Hurricane Florence is expected to strengthen to a major hurricane by Monday night and likely remain “an extremely dangerous” storm through Thursday, according to the National Hurricane Center.

“This means that Florence is likely to be a very powerful hurricane as it moves over the western Atlantic toward the southeastern United States,” NHC said. This increases the risk of coastal storm surge flooding and freshwater flooding from heavy prolonged rain.

The hurricane’s latest projected path is centered on Wilmington, North Carolina, and the state is under emergency. “Everyone in North Carolina needs to keep a close eye on Florence and take steps now to get ready for impacts later this week. State emergency management, transportation, health experts and others are making sure North Carolina is prepared for the storm, and I urge the public to review your emergency plans and gather your supplies now,” Gov. Roy Cooper said.

The University of North Carolina at Wilmington issued a voluntary evacuation for students starting at noon Monday and encouraged them to leave the campus this week for a safer location. The university said it may make evacuation mandatory if conditions later require, local daily Dayton Daily News reported.

Raleigh branch of the National Weather Service tweeted Sunday afternoon that as the hurricane’s possible paths begin to narrow, there is “increasing likelihood that significant to life-threatening impacts will be felt across portions of North Carolina. Time to prepare is now; time to take action is very soon!” 

South Carolina Gov. Henry McMaster too declared an emergency and said the hurricane could grow into a powerful Category 4 storm by Thursday.

“What that means for us is whatever happens, we’re going to have a lot of rain and a lot of wind. Presume that a major hurricane is going to hit right smack dab in the middle of South Carolina,” he said.
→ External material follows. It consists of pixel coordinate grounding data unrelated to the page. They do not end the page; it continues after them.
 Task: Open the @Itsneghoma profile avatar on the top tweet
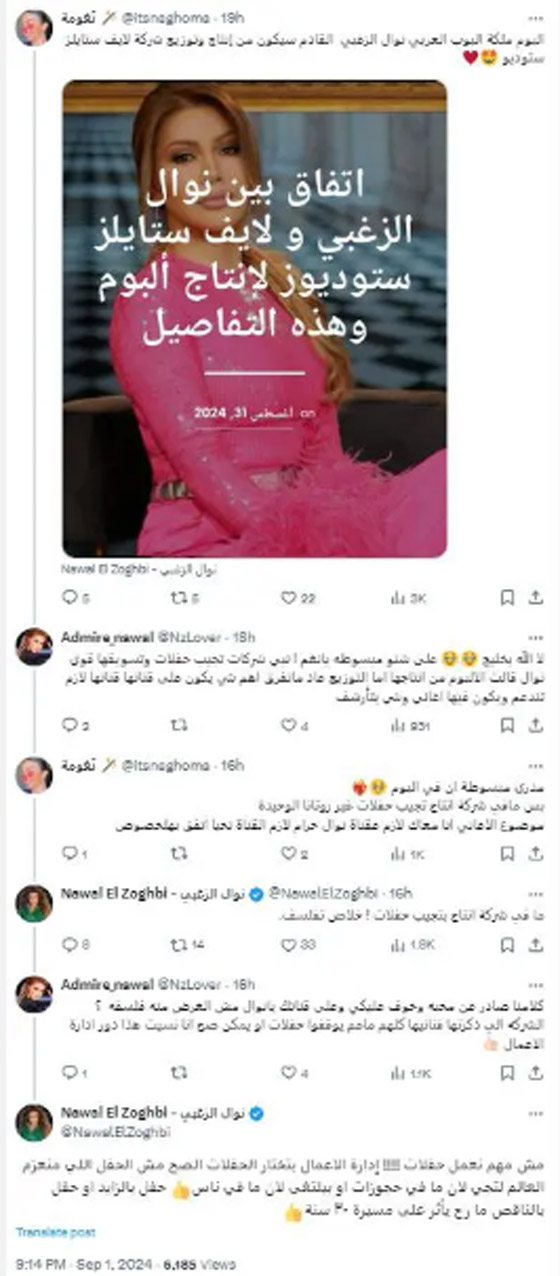pos(34,27)
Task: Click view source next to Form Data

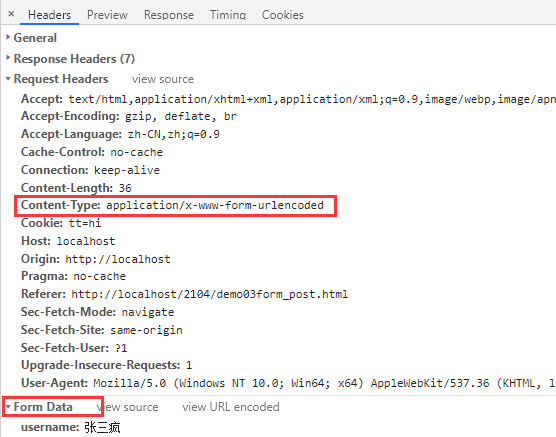Action: [127, 407]
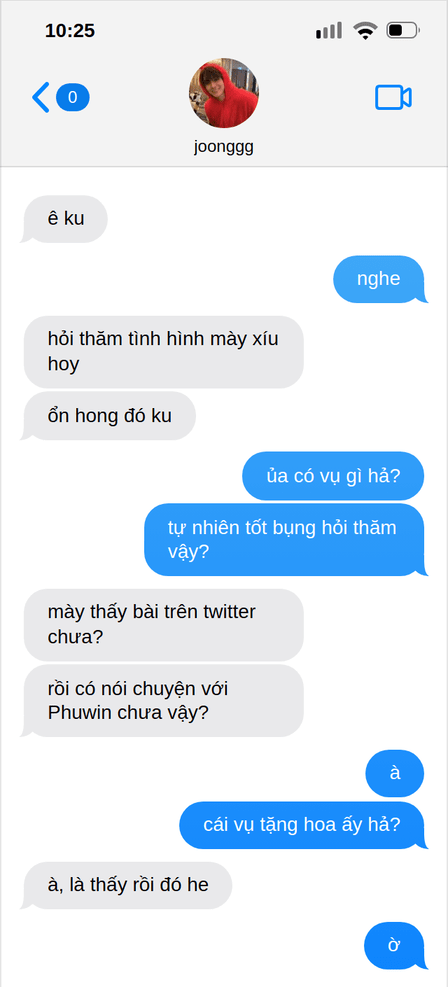Select the "ủa có vụ gì hả?" message

[333, 475]
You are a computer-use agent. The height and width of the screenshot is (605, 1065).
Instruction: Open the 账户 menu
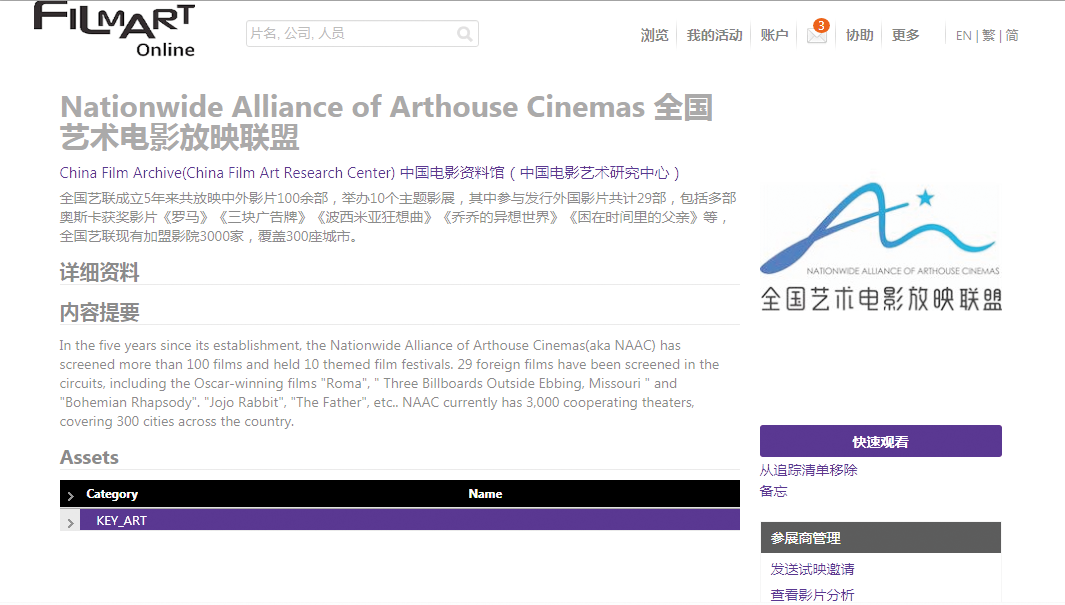pos(774,35)
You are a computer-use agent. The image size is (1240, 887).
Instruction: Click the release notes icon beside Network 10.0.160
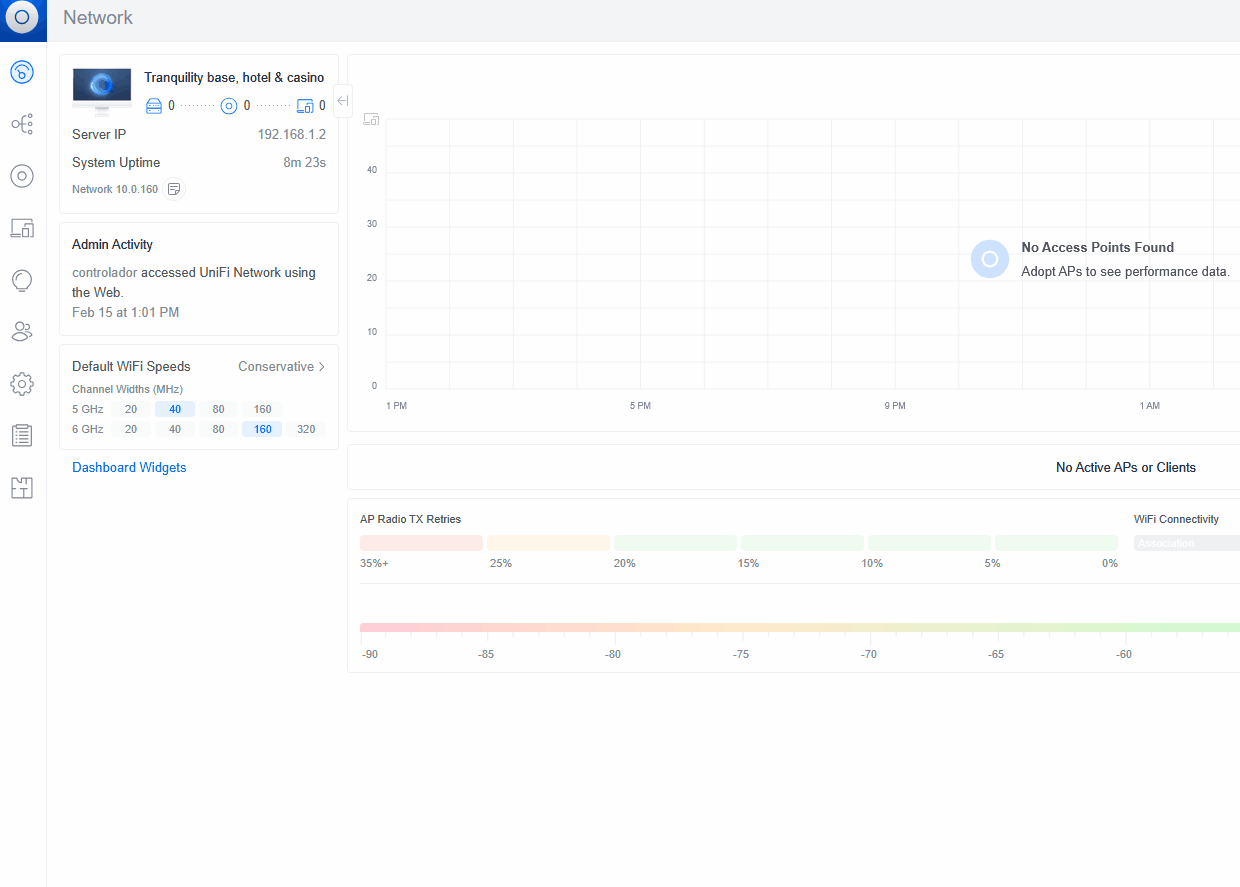pyautogui.click(x=174, y=189)
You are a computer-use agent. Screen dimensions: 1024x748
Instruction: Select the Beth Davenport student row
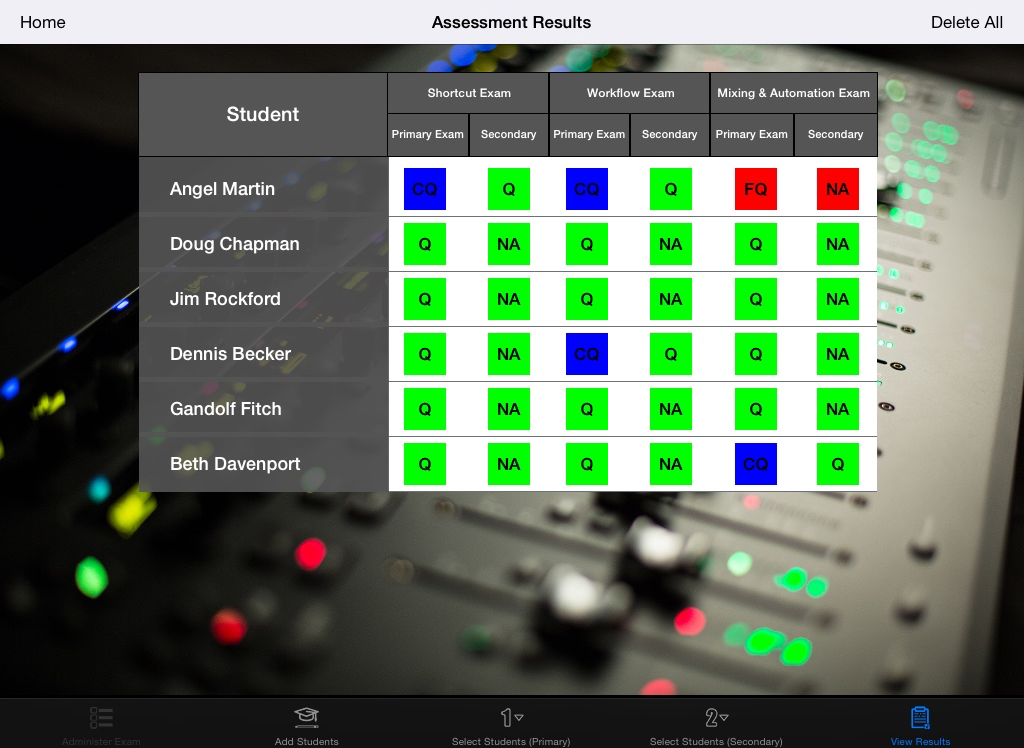(x=235, y=464)
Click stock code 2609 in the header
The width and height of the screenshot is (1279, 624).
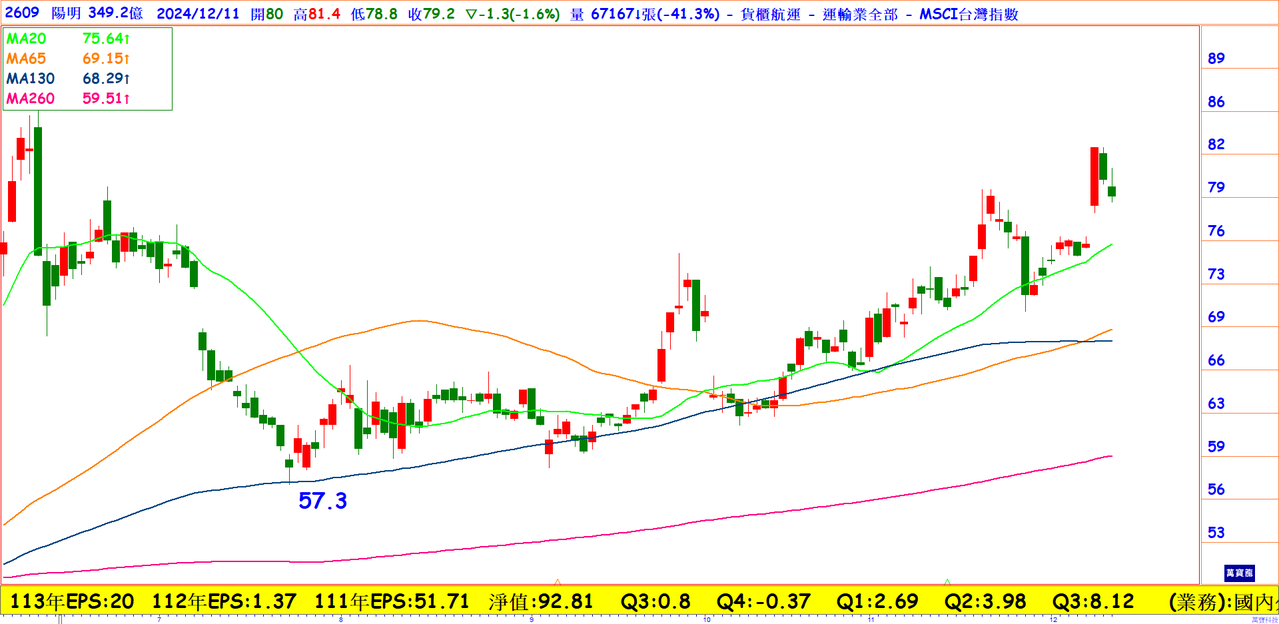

City officials offered sandbags to residents of Charleston, South Carolina. Brenda Bethune, Myrtle Beach Mayor, urged residents to secure their homes, however, said it was too early to know if evacuations will be ordered.

Hardware stores and supermarkets at Myrtle Beach were busy ringing up sales of bottled water, plywood and generators Sunday, NBC-affiliated television station WDSU reported.

“Literally, they are filling buggies full of water, shopping carts full of water. They’re coming in and buying water and plates, and that’s about all they’re buying,” Ryan Deeck, grocery department manager at a Walmart, told The Sun News.

Florida Gov. Rick Scott, on the other hand, cautioned the hurricane’s path could turn south. “While our state is not under any current weather advisories, in Florida, we know how quickly a major storm can shift its path. Now is the time to get prepared to make sure your family is safe,” he said, NBC News reported.

Virginia Gov. Ralph Northam too declared a state of emergency ahead of the potential impact from the hurricane.

Florence caused some cruise ships headed to the Caribbean to redirect their routes Sunday morning. Norwegian Dawn, a 2,340-guest ship headed to Bermuda, was redirected to Canada. “A little disappointing because we didn't go to Bermuda, but it's wonderful here,” said passenger Susan Lefave.